▸ **Task**
All of the data below should be written out exactly.

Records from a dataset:
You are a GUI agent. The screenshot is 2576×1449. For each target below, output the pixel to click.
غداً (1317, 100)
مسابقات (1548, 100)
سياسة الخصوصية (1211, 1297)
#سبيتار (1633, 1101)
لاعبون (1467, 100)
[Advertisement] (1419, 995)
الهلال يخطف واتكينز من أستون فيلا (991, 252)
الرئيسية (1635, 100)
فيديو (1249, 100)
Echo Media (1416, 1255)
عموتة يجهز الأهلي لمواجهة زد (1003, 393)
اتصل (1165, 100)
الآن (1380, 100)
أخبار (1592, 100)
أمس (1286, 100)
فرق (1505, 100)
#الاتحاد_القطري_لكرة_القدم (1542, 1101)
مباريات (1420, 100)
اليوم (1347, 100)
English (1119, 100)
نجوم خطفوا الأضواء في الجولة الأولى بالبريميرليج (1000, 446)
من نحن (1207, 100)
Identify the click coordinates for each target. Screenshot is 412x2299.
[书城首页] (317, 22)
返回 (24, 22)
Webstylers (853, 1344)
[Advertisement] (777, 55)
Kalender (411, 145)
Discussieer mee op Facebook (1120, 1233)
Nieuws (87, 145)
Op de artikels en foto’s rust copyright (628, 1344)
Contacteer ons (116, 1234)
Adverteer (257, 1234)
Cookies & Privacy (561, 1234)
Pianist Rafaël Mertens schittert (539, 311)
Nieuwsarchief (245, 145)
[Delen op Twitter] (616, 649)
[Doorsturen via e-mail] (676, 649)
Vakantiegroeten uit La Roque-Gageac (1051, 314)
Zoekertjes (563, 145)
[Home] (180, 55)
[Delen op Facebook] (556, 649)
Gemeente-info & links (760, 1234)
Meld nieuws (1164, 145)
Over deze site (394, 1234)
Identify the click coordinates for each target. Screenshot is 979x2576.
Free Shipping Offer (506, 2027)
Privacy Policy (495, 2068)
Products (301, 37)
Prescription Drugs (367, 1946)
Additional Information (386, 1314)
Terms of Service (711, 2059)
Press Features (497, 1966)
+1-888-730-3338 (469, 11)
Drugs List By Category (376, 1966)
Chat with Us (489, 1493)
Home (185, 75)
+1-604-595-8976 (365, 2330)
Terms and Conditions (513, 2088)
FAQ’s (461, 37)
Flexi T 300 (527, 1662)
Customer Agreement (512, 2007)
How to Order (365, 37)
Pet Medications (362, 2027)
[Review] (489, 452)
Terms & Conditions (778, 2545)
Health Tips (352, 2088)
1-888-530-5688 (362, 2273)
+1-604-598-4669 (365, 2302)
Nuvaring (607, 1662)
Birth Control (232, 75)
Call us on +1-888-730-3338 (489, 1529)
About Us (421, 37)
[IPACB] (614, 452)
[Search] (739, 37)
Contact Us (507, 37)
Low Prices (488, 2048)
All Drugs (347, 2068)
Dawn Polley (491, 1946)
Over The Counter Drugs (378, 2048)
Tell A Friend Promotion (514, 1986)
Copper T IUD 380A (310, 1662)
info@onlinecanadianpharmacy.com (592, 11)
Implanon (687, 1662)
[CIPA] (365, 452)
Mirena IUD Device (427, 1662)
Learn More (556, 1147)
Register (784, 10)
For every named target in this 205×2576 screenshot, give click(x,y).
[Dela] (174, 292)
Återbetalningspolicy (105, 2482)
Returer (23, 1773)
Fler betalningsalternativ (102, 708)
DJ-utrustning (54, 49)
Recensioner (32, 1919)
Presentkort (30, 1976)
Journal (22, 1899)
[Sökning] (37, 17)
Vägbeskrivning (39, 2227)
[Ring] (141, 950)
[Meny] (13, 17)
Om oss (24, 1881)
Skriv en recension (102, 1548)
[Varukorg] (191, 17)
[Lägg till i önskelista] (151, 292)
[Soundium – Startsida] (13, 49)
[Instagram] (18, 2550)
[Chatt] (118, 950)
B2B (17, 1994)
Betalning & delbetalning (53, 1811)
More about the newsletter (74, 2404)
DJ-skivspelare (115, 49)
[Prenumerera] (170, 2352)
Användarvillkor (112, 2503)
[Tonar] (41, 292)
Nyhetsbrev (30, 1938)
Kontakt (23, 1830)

▸ **Exercise answer**
You are a GUI agent. The screenshot is 2576×1449. For each target below, output the pixel to click.
غداً (1317, 100)
مسابقات (1548, 100)
سياسة الخصوصية (1211, 1297)
#سبيتار (1633, 1101)
لاعبون (1467, 100)
[Advertisement] (1419, 995)
الهلال يخطف واتكينز من أستون فيلا (991, 252)
الرئيسية (1635, 100)
فيديو (1249, 100)
Echo Media (1416, 1255)
عموتة يجهز الأهلي لمواجهة زد (1003, 393)
اتصل (1165, 100)
الآن (1380, 100)
أخبار (1592, 100)
أمس (1286, 100)
فرق (1505, 100)
#الاتحاد_القطري_لكرة_القدم (1542, 1101)
مباريات (1420, 100)
اليوم (1347, 100)
English (1119, 100)
نجوم خطفوا الأضواء في الجولة الأولى بالبريميرليج (1000, 446)
من نحن (1207, 100)
Identify the click coordinates for each target. Screenshot is 412x2299.
[书城首页] (317, 22)
返回 (24, 22)
Webstylers (853, 1344)
[Advertisement] (777, 55)
Kalender (411, 145)
Discussieer mee op Facebook (1120, 1233)
Nieuws (87, 145)
Op de artikels en foto’s rust copyright (628, 1344)
Contacteer ons (116, 1234)
Adverteer (257, 1234)
Cookies & Privacy (561, 1234)
Pianist Rafaël Mertens schittert (539, 311)
Nieuwsarchief (245, 145)
[Delen op Twitter] (616, 649)
[Doorsturen via e-mail] (676, 649)
Vakantiegroeten uit La Roque-Gageac (1051, 314)
Zoekertjes (563, 145)
[Home] (180, 55)
[Delen op Facebook] (556, 649)
Gemeente-info & links (760, 1234)
Meld nieuws (1164, 145)
Over deze site (394, 1234)
Identify the click coordinates for each target. Screenshot is 979x2576.
Free Shipping Offer (506, 2027)
Privacy Policy (495, 2068)
Products (301, 37)
Prescription Drugs (367, 1946)
Additional Information (386, 1314)
Terms of Service (711, 2059)
Press Features (497, 1966)
+1-888-730-3338 (469, 11)
Drugs List By Category (376, 1966)
Chat with Us (489, 1493)
Home (185, 75)
+1-604-595-8976 (365, 2330)
Terms and Conditions (513, 2088)
FAQ’s (461, 37)
Flexi T 300 (527, 1662)
Customer Agreement (512, 2007)
How to Order (365, 37)
Pet Medications (362, 2027)
[Review] (489, 452)
Terms & Conditions (778, 2545)
Health Tips (352, 2088)
1-888-530-5688 (362, 2273)
+1-604-598-4669 (365, 2302)
Nuvaring (607, 1662)
Birth Control (232, 75)
Call us on +1-888-730-3338 (489, 1529)
About Us (421, 37)
[IPACB] (614, 452)
[Search] (739, 37)
Contact Us (507, 37)
Low Prices (488, 2048)
All Drugs (347, 2068)
Dawn Polley (491, 1946)
Over The Counter Drugs (378, 2048)
Tell A Friend Promotion (514, 1986)
Copper T IUD 380A (310, 1662)
info@onlinecanadianpharmacy.com (592, 11)
Implanon (687, 1662)
[CIPA] (365, 452)
Mirena IUD Device (427, 1662)
Learn More (556, 1147)
Register (784, 10)
For every named target in this 205×2576 screenshot, give click(x,y).
[Dela] (174, 292)
Återbetalningspolicy (105, 2482)
Returer (23, 1773)
Fler betalningsalternativ (102, 708)
DJ-utrustning (54, 49)
Recensioner (32, 1919)
Presentkort (30, 1976)
Journal (22, 1899)
[Sökning] (37, 17)
Vägbeskrivning (39, 2227)
[Ring] (141, 950)
[Meny] (13, 17)
Om oss (24, 1881)
Skriv en recension (102, 1548)
[Varukorg] (191, 17)
[Lägg till i önskelista] (151, 292)
[Soundium – Startsida] (13, 49)
[Instagram] (18, 2550)
[Chatt] (118, 950)
B2B (17, 1994)
Betalning & delbetalning (53, 1811)
More about the newsletter (74, 2404)
DJ-skivspelare (115, 49)
[Prenumerera] (170, 2352)
Användarvillkor (112, 2503)
[Tonar] (41, 292)
Nyhetsbrev (30, 1938)
Kontakt (23, 1830)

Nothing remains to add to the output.